TUGAS DIKERJAKAN:
• 1. Tuliskan ulang paragraf dalam artikel tentang kebun durian di bawah ini yang diawali "Kebun durian yang dikelola Anna cukup luas" sebagai daftar singkat yang memuat fakta utamanya.
• 2. Bisakah Anda meneruskan artikel tentang kebun durian di bawah ini mulai setelah kalimat terakhirnya?

BAGIAN DOKUMEN:
####################
Amanat.news – ”Kami sudah punya konsep jadi warga desa yang duitnya banyak, damai, dan sejahtera, Mas. Dengan konsep integrated farming, one zone ten products,” kata laki-laki berkacamata itu mengawali obrolan.
Pagi itu, Anna Luthfie sudah berada di kebun duriannya yang ia namai Republik Durian Farm. Ia berdiri di bawah salah satu pohon durian yang berbuah lebat. Memakai topi fedora ala cowboy, kaos oblong, celana pendek, yang semua berwarna putih, wajahnya terlihat bungah.
“Ini jenis durian bawor yang kami tanam empat tahun lalu. Luar biasa ini, jenisnya besar,” ujarnya.
Kebun durian yang dikelola Anna cukup luas. Sekitar 4 hektar di Dukuh Sendung, Desa Ngaglik, Kecamatan Srengat, Kabupaten Blitar. Ada 100 lebih pohon durian yang ia tanam. Semua dari jenis premium; bawor, musangking, black thorn, dan super tembaga.
Empat jenis durian tersebut memiliki harga jauh di atas durian jenis lain. Di pasaran, harga black thorn mencapai Rp. 600 ribu per kilogram, musangking Rp. 500 ribu per kilogram. Bawor yang relatif murah, Rp. 200 ribu per kilogram. Sementara super tembaga bisa mencapai Rp. 1,5 juta.
Anna Luthfie pantas bahagia. Saat ini sudah panen yang ke-3 untuk jenis bawor, musangking, dan black thorn. Meski untuk pembeli di kebunnya ia hanya mematok harga separuh dari harga pasaran, cuan gede bakal diraupnya.
####################
ITEM DITAMPILKAN:

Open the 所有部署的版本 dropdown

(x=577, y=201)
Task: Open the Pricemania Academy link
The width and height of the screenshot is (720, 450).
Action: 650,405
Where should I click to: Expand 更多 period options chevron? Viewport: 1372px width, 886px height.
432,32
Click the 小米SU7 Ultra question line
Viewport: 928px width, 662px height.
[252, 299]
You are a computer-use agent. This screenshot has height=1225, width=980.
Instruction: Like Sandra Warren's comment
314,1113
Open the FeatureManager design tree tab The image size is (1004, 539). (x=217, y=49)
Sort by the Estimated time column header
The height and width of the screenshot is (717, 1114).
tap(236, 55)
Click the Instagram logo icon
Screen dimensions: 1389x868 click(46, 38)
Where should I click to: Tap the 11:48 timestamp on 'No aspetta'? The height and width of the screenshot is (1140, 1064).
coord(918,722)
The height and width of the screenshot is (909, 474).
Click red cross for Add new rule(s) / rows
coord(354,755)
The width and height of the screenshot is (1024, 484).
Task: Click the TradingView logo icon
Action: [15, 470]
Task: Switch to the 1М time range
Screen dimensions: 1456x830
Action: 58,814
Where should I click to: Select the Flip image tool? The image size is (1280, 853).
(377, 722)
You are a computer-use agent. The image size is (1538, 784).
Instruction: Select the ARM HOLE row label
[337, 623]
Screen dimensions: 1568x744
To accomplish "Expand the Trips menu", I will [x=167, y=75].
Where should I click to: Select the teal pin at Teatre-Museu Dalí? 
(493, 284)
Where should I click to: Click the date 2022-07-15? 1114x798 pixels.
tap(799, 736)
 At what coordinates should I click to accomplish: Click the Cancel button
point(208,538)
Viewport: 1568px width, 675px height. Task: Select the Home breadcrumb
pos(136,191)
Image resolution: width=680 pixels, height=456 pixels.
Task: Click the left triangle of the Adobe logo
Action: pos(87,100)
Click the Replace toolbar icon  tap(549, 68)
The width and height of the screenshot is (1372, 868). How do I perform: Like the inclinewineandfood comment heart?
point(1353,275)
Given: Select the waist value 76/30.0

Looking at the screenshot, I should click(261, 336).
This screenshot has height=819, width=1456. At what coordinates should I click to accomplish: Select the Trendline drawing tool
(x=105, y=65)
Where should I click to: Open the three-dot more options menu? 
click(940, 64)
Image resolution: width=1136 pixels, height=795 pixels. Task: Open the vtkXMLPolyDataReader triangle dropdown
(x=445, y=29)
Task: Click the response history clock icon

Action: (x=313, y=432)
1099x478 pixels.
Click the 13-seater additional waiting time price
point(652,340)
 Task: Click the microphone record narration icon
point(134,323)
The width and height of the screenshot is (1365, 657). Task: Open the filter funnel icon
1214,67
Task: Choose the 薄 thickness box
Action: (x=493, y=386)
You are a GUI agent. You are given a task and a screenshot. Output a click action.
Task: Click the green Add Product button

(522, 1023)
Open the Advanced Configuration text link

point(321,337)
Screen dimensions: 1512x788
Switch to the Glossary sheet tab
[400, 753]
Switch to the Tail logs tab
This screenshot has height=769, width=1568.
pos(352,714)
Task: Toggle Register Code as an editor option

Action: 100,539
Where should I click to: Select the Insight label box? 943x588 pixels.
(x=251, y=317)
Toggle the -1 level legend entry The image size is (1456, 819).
####################
JAWABAN TERTULIS:
• 1.
- Luas kebun: sekitar 4 hektar
- Lokasi: Dukuh Sendung, Desa Ngaglik, Kecamatan Srengat, Kabupaten Blitar
- Jumlah pohon: lebih dari 100 pohon durian
- Jenis durian: semuanya premium, yaitu bawor, musangking, black thorn, dan super tembaga

• 2.
Anna menghitung, 1 pohon musangking dan black thorn usia 5 – 6 tahun bisa menghasilkan uang Rp. 20 juta – Rp. 30 juta per tahun. Ini berarti, kebun skala satu hektar dengan populasi 100 pohon di usia lebih 5 tahun nilai ekonominya sekitar Rp. 2 miliar – Rp. 3 miliar.
”Kalau seribu pohon ada potensi Rp. 20 miliar – Rp. 30 miliar, kalau tanamnya sepuluh ribu pohon berarti ada potensi Rp. 200 miliar – Rp. 300 miliar per tahun. Itu belum nilai jualan dari produk turunan buah durian berupa makanan dan minuman. Bisa lebih dahsyat lagi,” jelas Anna.
Anggota DPRD Jawa Timur 2009 – 2024 itu lantas bercerita tentang konsep integrated farming one zone ten products yang ia sampaikan di awal. Arti sederhananya, setiap kawasan yang berbasis desa didorong untuk melahirkan 10 produk unggul.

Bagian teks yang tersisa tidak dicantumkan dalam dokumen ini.